Vivere solo dei frutti della terra: è’ solo un’utopia moderna o qualcosa di concreto? Si può davvero tornare indietro per ritrovare le smarrite radici umane?
Chissà, forse è un primo passo per un ritorno alle origini, alla natura primordiale; oppure solo una “rarità” che abbandona l’universo ‘civilizzato’ e lascia perplessi e divertiti gli uomini moderni che volano con internet e gli aerei ma non con le idee .
Quella di Devis Bonanni è invece una trasvolata con rotta rivoluzionaria, un atto di coraggio, questo è certo. La sua è una straordinaria storia che prevede di entrare in un gioco per vivere secondo natura, sovvertendo le regole imposte: esistere e persistere nei favori e nelle insidie dell’ambiente naturale e non secondo i ‘massimi sistemi’, questa la sua scommessa vitale. Devis Bonanni, 28 anni, ha raccontato la sua fuga da quella sociale ‘gabbia moderna’ che ci confina in angusti spazi e in ferree regole, in un libro “Pecoranera” – edito da Marsilio – euro 15,50.
Devis è un ragazzo ‘anarchico’ che vive a Raveo, un gruppetto di case con qualche centinaio di abitanti sulle montagne carniche. Il primo amore di Devis è l’orto: cinquanta metri quadri di “foresta”; un groviglio inestricabile al centro del paese. Incurante dei rimproveri urlati dalla nonna, inizia a zapparlo; impone la sua scelta, fatta di sudore fisico e sforzi mentali, e l’orto lo ricambierà con i suoi profumi, gli odori, e quei sapori che finiranno sulla tavola degli increduli familiari. E’ solo il primo passo. Il secondo sarà la visita illuminante degli ecovillaggi.
La sua filosofia anarchica comincia pian piano a fondersi con il desiderio per la vita contadina.

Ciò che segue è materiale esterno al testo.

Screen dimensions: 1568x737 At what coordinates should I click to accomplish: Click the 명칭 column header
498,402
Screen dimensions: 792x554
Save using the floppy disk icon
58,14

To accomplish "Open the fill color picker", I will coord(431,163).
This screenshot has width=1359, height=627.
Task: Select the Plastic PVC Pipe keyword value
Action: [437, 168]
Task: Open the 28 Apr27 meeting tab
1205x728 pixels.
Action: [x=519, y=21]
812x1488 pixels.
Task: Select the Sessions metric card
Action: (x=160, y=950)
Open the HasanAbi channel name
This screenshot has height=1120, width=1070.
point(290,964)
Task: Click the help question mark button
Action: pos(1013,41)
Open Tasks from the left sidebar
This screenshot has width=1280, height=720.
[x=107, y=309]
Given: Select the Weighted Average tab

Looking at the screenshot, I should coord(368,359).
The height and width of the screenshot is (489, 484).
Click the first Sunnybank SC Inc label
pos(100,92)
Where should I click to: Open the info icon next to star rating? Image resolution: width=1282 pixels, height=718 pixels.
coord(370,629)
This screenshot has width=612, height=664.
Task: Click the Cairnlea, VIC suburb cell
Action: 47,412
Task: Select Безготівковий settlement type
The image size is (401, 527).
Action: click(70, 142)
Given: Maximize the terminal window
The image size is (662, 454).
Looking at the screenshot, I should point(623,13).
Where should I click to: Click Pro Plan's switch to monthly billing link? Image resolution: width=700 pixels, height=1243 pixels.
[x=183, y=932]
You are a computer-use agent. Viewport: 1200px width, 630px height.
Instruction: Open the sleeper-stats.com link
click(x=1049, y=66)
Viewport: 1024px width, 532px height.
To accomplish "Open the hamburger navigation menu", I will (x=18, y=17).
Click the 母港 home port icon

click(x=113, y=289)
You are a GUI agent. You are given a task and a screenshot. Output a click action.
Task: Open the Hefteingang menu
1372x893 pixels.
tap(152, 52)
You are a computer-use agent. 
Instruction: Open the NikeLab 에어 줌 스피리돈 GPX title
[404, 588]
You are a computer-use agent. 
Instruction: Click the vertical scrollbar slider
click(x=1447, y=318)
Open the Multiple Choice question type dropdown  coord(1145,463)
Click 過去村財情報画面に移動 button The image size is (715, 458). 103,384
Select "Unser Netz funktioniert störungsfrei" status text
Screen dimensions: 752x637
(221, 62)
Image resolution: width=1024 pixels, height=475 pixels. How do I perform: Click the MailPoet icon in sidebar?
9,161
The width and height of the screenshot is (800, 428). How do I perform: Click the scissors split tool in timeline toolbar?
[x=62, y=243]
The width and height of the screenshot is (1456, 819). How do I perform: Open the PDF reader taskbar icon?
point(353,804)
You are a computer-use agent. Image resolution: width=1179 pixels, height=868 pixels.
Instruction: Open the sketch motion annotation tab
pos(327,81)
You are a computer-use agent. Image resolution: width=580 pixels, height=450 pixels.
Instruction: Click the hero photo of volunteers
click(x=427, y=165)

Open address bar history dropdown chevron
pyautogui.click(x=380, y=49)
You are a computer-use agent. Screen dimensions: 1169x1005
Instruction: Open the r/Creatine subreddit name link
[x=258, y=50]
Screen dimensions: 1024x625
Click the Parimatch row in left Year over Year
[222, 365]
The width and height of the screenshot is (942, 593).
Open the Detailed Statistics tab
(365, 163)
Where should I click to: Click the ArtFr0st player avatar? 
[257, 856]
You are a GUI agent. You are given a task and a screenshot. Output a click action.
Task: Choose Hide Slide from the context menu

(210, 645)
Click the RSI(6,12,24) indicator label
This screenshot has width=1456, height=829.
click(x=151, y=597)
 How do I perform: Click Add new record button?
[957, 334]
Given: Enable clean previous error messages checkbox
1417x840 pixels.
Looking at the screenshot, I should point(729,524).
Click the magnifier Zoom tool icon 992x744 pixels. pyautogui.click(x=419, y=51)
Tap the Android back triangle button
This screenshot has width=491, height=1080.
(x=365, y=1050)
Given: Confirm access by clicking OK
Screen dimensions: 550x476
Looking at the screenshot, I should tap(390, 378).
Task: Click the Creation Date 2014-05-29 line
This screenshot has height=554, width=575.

Devis, allora un 23enne tecnico informatico, si licenzia dall’azienda per cui lavora e inizia un percorso fatto della durezza dei campi, ma grazie al quale scopre la bellezza del vivere all’aria aperta, un altro modo di respirare, un nuovo modo di sentire scorrere le stagioni.
E’ un moderno modello di Robinson Crusoe quello che s’installa in Carnia con le vesti del ragazzo umile e determinato; ma lui è un naufrago volontario verso un’isola aperta solo ai suoi occhi.
Un giovane contadino che si muove in ‘direzione ostinata e contraria’, e bene lo descrive nelle sue pagine. Scrive proprio per quello che è Devis, ovvero come un essenziale montanaro; ma un montanaro orgoglioso di esserlo, e che trasmette la purezza delle sue idee con stile incisivo, sentito, schietto. Non vi sono tratti ‘morti’ nel suo libro: è un concentrato di vitalità allo stato puro, una chimica della terra che conquista e genera germogli dopo ogni capoverso.
Non mancano momenti di crisi nel percorso di Denis: “Ti stancherai presto”, “Sei troppo intelligente per lavorare la terra”, sono tra le frasi ricorrenti. Dovrà superare le incomprensioni con la famiglia e i compaesani, le diffidenze e le ironie. Troverà altri compagni di avventura che si alterneranno. Le ‘sue’ coltivazioni intanto perseverano e crescono, e anche quando arriva lo sconforto per una devastante grandinata, Devis è prima travolto dalla rabbia, ma poi capisce che la natura dà e toglie con quel ciclo continuo di generazione e distruzione che sono le essenze della vita terrena. Ritrova il suo equilibrio, un ‘suo’ ecosistema che si sposa con l’ambiente, forse in modo definitivo. Devis vive con i prodotti della sua terra: gli bastano duecento euro.
Una volta, anni cinquanta, si cantava e si favoleggiava con la “Casetta in Canadà”. Adesso, se ‘sentiamo’ il suono della campagna, possiamo sognare un prefabbricato in Carnia con un pezzo di terreno. Alla faccia dello spread e delle manovre economiche.